Atilla Yargıcı
Bir profesörün safsataları
ODTÜ’den emekli felsefe profesörü Yasin Ceylan Habertürk gazetesinin kendisiyle yaptığı röportajda ahiret için çalışanların mutlu olamayacaklarını iddia ediyor. Kendisine “Ya o insanlar ahirete çalıştıkları için mutlularsa?” şeklinde sorulan bir soruya şöyle cevap veriyor:
“İnsan tabiatına aykırıdır, insan tabiatı bu dünyaya yönelik mutluluk ister. Dünyasını mükemmelleştirmeyen insan kim olursa olsun mutsuzdur. Dünyevi mutluluk, başarı ve ahlakın temelidir. Dünya mutluluğunu bypass eden herhangi bir düşünce, din, rejim, insanlığa zarar verir.”

———

Yukarıdaki çıkarılan metnin tamamını, tek harfini bile değiştirmeden olduğu gibi yeniden yaz.

#### Veri kümesinden alıntı:
———

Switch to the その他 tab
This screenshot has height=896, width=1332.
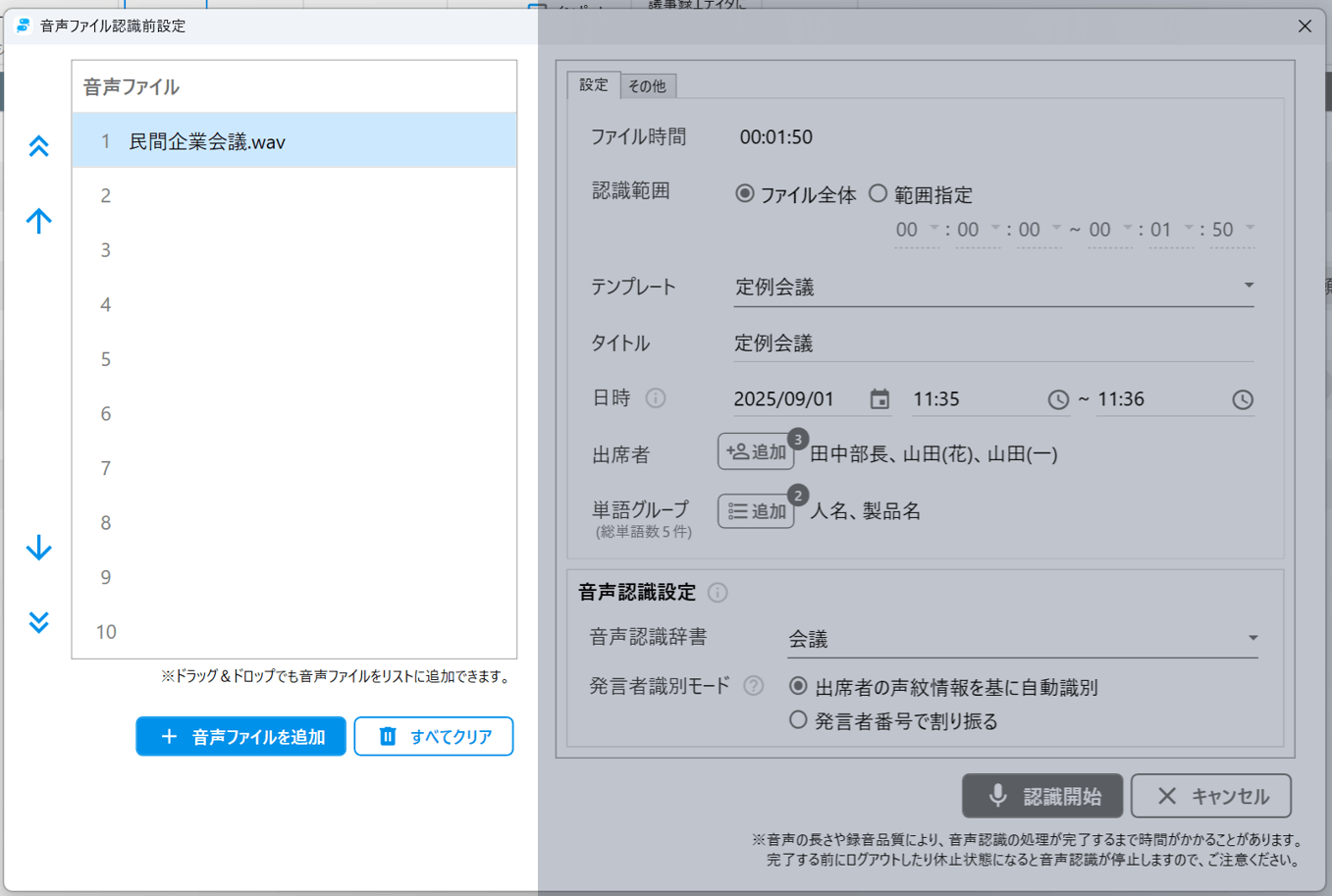coord(647,86)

———

#### Sonuç:
Atilla Yargıcı
Bir profesörün safsataları
ODTÜ’den emekli felsefe profesörü Yasin Ceylan Habertürk gazetesinin kendisiyle yaptığı röportajda ahiret için çalışanların mutlu olamayacaklarını iddia ediyor. Kendisine “Ya o insanlar ahirete çalıştıkları için mutlularsa?” şeklinde sorulan bir soruya şöyle cevap veriyor:
“İnsan tabiatına aykırıdır, insan tabiatı bu dünyaya yönelik mutluluk ister. Dünyasını mükemmelleştirmeyen insan kim olursa olsun mutsuzdur. Dünyevi mutluluk, başarı ve ahlakın temelidir. Dünya mutluluğunu bypass eden herhangi bir düşünce, din, rejim, insanlığa zarar verir.”